Mapping Moon Shadow: 2017 Solar Eclipse
Engineering360 News Desk | January 12, 2017In preparation for the total solar eclipse that will occur on 21 August 2017, NASA has developed the most accurate maps of the path of totality for any such event to date. The eclipse will cross the continental U.S. beginning in Oregon and ending in South Carolina.
Traditionally, eclipse calculations assume that all observers are at sea level and that the moon is a smooth sphere that is perfectly symmetrical around its center of mass. The calculations do not take into account different elevations on Earth and the moon’s cratered, uneven surface.
Elevation tables and plots of the lunar limb — the edge of the visible surface of the moon as seen from Earth—are often used to make more accurate maps. Now eclipse calculations gain even greater accuracy based on topography data from NASA’s Lunar Reconnaissance Orbiter observations (see video).
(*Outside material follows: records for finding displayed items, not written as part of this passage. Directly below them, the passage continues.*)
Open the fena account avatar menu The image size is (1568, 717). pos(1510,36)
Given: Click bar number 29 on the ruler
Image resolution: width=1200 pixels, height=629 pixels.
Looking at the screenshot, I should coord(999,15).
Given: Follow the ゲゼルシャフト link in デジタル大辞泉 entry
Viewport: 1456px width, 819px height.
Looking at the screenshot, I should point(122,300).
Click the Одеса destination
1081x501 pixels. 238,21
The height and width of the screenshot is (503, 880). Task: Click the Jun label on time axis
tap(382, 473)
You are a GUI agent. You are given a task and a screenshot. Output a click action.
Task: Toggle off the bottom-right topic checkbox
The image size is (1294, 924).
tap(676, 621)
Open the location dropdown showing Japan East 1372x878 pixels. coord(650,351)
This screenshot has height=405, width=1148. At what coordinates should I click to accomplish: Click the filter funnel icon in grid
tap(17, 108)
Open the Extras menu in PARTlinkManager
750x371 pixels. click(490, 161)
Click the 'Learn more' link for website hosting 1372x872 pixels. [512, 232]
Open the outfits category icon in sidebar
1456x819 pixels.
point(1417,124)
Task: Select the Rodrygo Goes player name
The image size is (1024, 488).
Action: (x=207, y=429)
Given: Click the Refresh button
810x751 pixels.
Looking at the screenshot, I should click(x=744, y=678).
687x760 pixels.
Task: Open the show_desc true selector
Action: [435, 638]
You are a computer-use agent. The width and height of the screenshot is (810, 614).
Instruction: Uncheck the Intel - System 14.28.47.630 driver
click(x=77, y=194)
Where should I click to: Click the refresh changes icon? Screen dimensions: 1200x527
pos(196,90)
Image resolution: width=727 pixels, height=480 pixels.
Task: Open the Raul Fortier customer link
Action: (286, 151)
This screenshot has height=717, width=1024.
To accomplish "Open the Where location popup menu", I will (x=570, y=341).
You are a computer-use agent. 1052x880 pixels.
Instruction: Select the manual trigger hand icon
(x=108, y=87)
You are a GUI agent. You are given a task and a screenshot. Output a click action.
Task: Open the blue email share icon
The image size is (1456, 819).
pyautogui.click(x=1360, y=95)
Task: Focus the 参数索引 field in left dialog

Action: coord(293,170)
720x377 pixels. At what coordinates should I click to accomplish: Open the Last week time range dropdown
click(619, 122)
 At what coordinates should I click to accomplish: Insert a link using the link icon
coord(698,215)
Using LRO, elevation maps were used to create a continuously varying lunar limb profile as the moon’s shadow passes over the U.S. The mountains and valleys along the edge of the moon affect the timing and duration of totality by several seconds. Several NASA data sets were also used to provide an elevation map of Earth so that eclipse observer locations were depicted at their true altitude.
The resulting visualizations show something never seen before: the true, time-varying shape of the moon’s shadow, with the effects of both an accurate lunar limb and the Earth’s terrain.
The lunar umbra is the part of the moon’s shadow where the entire sun is blocked by the moon. On an eclipse map, this tells you where to stand in order to experience totality. For centuries, eclipse maps have depicted the shape of the moon’s umbra, or darkest part of its shadow, as a smooth ellipse.
As evidenced in the new visualizations, the umbral shape is dramatically altered by both the rugged lunar terrain and the elevations of observers on Earth.